Bushfire risks from faulty power lines are back under the microscope as part of a new campaign to address the life-threatening issue.
In 2009, faulty electricity poles were found to have caused five of the black Saturday bushfires in Victoria which killed 173 people.
The Electrical Trades Union on Monday launched a campaign calling for upgrades to power lines, poles and wires across Australia.
The union claims the energy regulator has reduced electricity companies' budgets by $10 billion in 10 years, resulting in cuts to upgrade and maintenance projects.
ETU national secretary Allen Hicks said cost cutting has left the electricity grid "dangerously neglected".
"This is a matter of life and death for communities and workers - we cannot wait until after a horrific bushfire for change," he said.
"Commonwealth and state governments need to act now, before a coroner's report forces them to."

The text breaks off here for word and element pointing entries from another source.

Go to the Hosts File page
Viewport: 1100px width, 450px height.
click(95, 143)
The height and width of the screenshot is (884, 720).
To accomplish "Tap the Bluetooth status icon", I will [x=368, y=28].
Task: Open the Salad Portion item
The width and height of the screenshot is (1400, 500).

The union is calling for federal Energy Minister Angus Taylor to change the regulator's decision-making process to prevent cuts to funding for maintenance and network upgrades.
It also wants improvements to the regulator's assessment of maintenance and upgrade proposals.
Thirteen network distribution businesses maintain the poles and wires across the national electricity grid.
Australian Energy Regulator chair Clare Savage said spending by the network businesses was routinely monitored and reported on.
"The AER's role is to ensure that consumers pay no more than is necessary for safe and reliable electricity by distribution networks," she said in a statement.
"To do this we need to strike a balance between providing incentives for investment by the network business to maintain its poles and wires, and how much this will impact on the everyday household power bill.
"That's why we look at what is the most efficient spending to accommodate the reliability and safety requirements of the distribution networks, including expenditure to mitigate bushfire risks."